Stored items

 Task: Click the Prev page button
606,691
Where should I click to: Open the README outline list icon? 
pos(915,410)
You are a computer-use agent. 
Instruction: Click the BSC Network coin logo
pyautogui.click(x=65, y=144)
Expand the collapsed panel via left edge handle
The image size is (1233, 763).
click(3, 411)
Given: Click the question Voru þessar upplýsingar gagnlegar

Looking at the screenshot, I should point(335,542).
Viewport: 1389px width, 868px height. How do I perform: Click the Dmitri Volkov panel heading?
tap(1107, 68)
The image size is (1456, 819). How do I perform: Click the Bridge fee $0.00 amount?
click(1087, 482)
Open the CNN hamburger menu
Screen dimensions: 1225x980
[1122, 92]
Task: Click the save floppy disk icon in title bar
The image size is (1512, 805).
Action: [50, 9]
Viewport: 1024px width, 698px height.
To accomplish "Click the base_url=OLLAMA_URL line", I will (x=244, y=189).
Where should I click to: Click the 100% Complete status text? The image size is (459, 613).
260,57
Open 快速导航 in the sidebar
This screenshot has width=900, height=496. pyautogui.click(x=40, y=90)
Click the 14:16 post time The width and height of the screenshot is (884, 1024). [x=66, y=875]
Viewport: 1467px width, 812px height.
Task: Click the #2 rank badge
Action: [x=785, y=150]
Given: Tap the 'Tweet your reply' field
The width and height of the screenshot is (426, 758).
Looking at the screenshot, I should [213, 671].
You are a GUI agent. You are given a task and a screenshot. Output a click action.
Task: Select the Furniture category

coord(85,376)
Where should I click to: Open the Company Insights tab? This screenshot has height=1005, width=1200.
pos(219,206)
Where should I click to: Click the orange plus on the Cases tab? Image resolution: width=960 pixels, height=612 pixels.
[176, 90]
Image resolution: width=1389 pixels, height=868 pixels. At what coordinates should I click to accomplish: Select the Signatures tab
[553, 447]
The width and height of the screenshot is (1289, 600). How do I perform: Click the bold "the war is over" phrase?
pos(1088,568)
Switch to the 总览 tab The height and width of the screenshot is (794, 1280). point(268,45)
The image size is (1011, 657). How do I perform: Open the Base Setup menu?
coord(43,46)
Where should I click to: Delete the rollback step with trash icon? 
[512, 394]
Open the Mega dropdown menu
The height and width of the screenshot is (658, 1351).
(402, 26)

TASK TO COMPLETE
Give every record again, exactly as it appears.

WRITTEN REPLY
 Task: Click the Prev page button
606,691
Where should I click to: Open the README outline list icon? 
pos(915,410)
You are a computer-use agent. 
Instruction: Click the BSC Network coin logo
pyautogui.click(x=65, y=144)
Expand the collapsed panel via left edge handle
The image size is (1233, 763).
click(3, 411)
Given: Click the question Voru þessar upplýsingar gagnlegar

Looking at the screenshot, I should point(335,542).
Viewport: 1389px width, 868px height. How do I perform: Click the Dmitri Volkov panel heading?
tap(1107, 68)
The image size is (1456, 819). How do I perform: Click the Bridge fee $0.00 amount?
click(1087, 482)
Open the CNN hamburger menu
Screen dimensions: 1225x980
[1122, 92]
Task: Click the save floppy disk icon in title bar
The image size is (1512, 805).
Action: [50, 9]
Viewport: 1024px width, 698px height.
To accomplish "Click the base_url=OLLAMA_URL line", I will (x=244, y=189).
Where should I click to: Click the 100% Complete status text? The image size is (459, 613).
260,57
Open 快速导航 in the sidebar
This screenshot has width=900, height=496. pyautogui.click(x=40, y=90)
Click the 14:16 post time The width and height of the screenshot is (884, 1024). [x=66, y=875]
Viewport: 1467px width, 812px height.
Task: Click the #2 rank badge
Action: [x=785, y=150]
Given: Tap the 'Tweet your reply' field
The width and height of the screenshot is (426, 758).
Looking at the screenshot, I should [213, 671].
You are a GUI agent. You are given a task and a screenshot. Output a click action.
Task: Select the Furniture category

coord(85,376)
Where should I click to: Open the Company Insights tab? This screenshot has height=1005, width=1200.
pos(219,206)
Where should I click to: Click the orange plus on the Cases tab? Image resolution: width=960 pixels, height=612 pixels.
[176, 90]
Image resolution: width=1389 pixels, height=868 pixels. At what coordinates should I click to accomplish: Select the Signatures tab
[553, 447]
The width and height of the screenshot is (1289, 600). How do I perform: Click the bold "the war is over" phrase?
pos(1088,568)
Switch to the 总览 tab The height and width of the screenshot is (794, 1280). point(268,45)
The image size is (1011, 657). How do I perform: Open the Base Setup menu?
coord(43,46)
Where should I click to: Delete the rollback step with trash icon? 
[512, 394]
Open the Mega dropdown menu
The height and width of the screenshot is (658, 1351).
(402, 26)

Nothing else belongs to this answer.